An open book that doesn’t make sense
DKE’s Jerry Spanakis on responsible machine learning models, what algorithms can and can’t ‘understand’ and why that matters to all of us.
This article is meaningful. Not in the sense that it’s particularly relevant: that’s for you to decide... But there is an intended meaning which has been translated into text, which has been translated into a sequence of 0s and 1s, which has been translated back into text, and which you are now translating into meaning.
So far, so good, but interpreting the infinity of content on the internet isn’t that straightforward. Jerry Spanakis thinks about how to structure the unstructured: he is using algorithms to find ways to make sense of all the data at our disposal, to extract useful information and to add semantics. Ultimately, his goal is to make those insights useful to people.
Algorithms don’t quite get it
“You need to keep in mind that, for example, Twitter is not very representative of the actual population. Information and data online is a distortion of the real world – we need to critically question that data when determining the potential scope and limitations of our research.”
Spanakis adds another disclaimer: “To say that an algorithm ‘understands’ language is an overstatement. The progress speech recognition has made is incredible; just compare Google Translate now to what it was ten years ago!” Yet, he warns Greekly: “We should be wary of hubris. Algorithms are still quite bad with issues like e.g. context and common sense.”

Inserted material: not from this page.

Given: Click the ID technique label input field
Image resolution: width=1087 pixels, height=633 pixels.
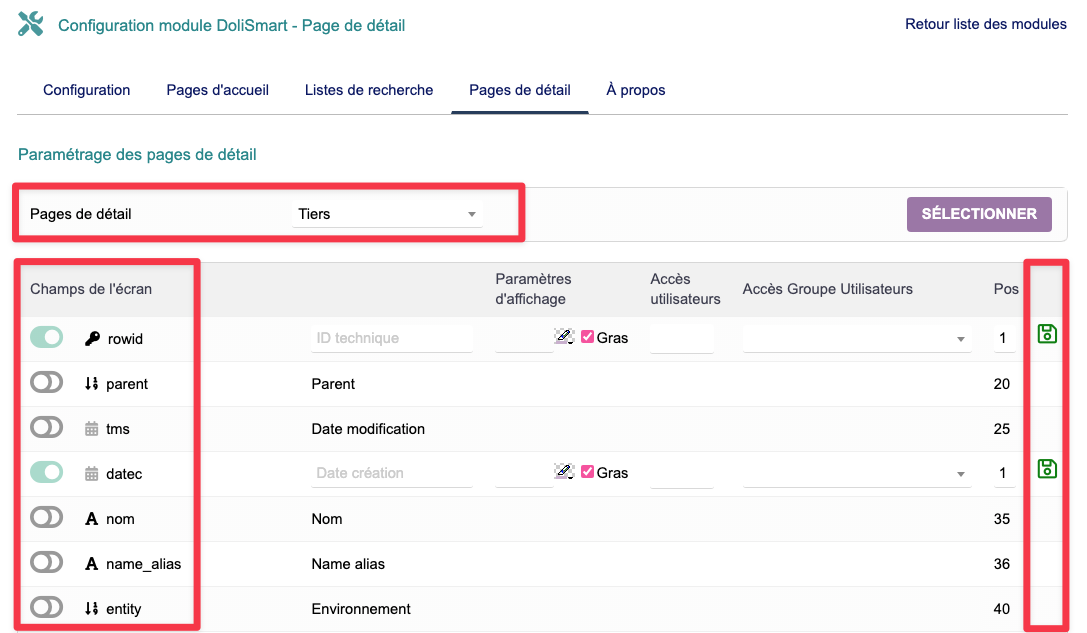Looking at the screenshot, I should [x=392, y=339].
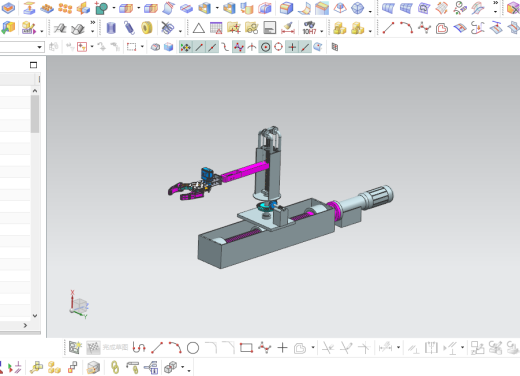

The main challenge he has faced in social media analysis is its constant evolution, moving from text to images to videos and, more recently, to videos vanishing after a set time. “It becomes a lot more tricky with things like for example TikTok, which I am now trying to familiarise myself with. Thank goodness, I have my students to update me on the latest trends and developments.”
Helping those sold to
Sparked by his experiences around a delayed flight, Spanakis tries to take care of the less tech-savvy. “The airline did not respond to my compensation claim at all until I pressured them on social media. When they denied I was eligible, I took my case to the regulatory authorities. Only then, after six months, did I get my money back. I’m looking for ways to make these complicated processes accessible to all consumers.”

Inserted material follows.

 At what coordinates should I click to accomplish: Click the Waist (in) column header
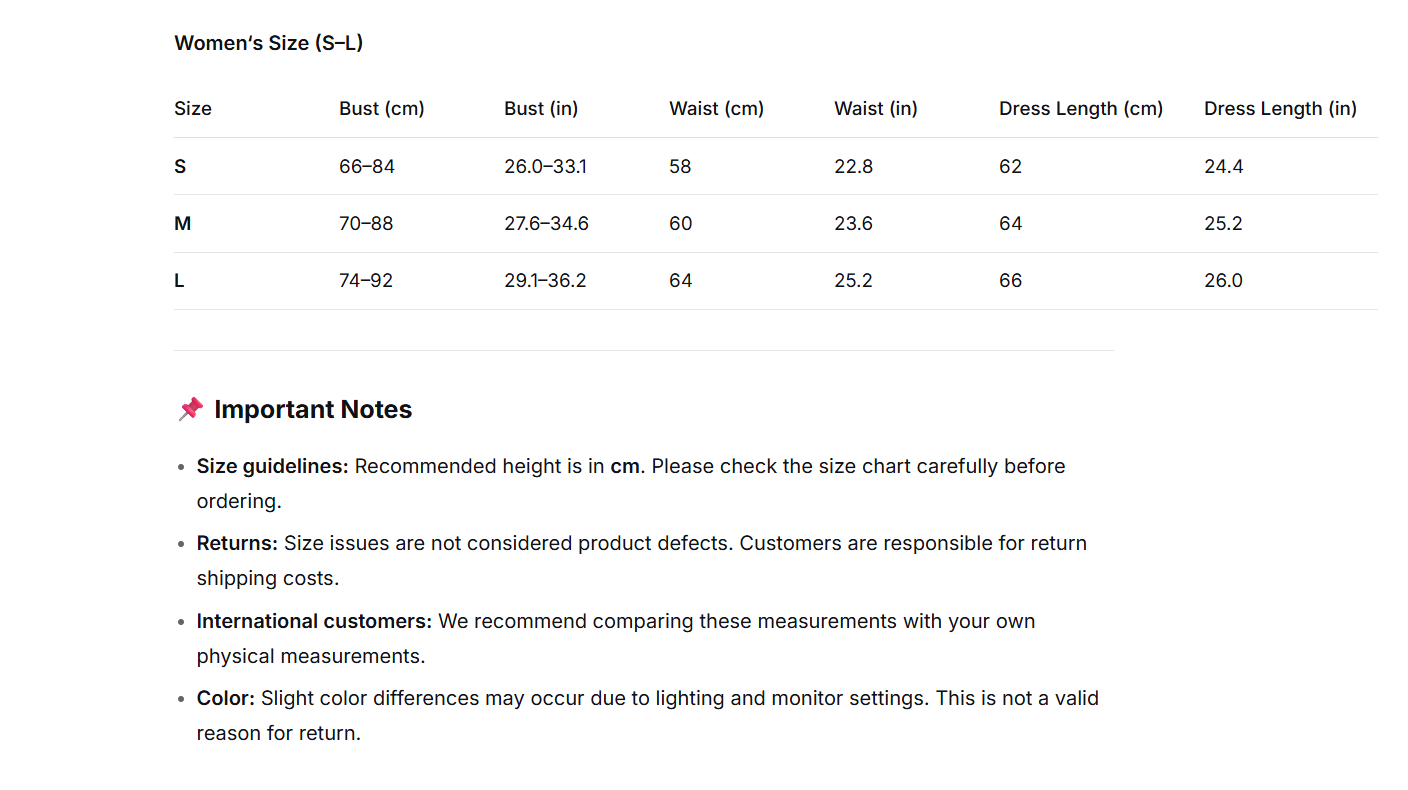click(876, 108)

A consumer protection measure that is very hard to police is that social media influencers now have to declare when they are being paid to advertise products. So, Spanakis is collaborating with the Law faculty. “You can train algorithms to detect logos or even voice modulations but for now my focus is on building algorithms that analyse the captions in the pictures, videos, or especially the comments underneath.”
A computer scientist and engineer by training, Spanakis is acutely aware that technology doesn’t exist in a vacuum. An example with dire real-world consequences is hate speech. “There’s actually very little moderation. It’s challenging to detect – an algorithm assigns an objective value to statements made in vastly different cultural contexts. There are many false positives because algorithms struggle with irony, for example. Also, these companies are profit-driven and it might not be in their interest to moderate incendiary content that drives engagement.”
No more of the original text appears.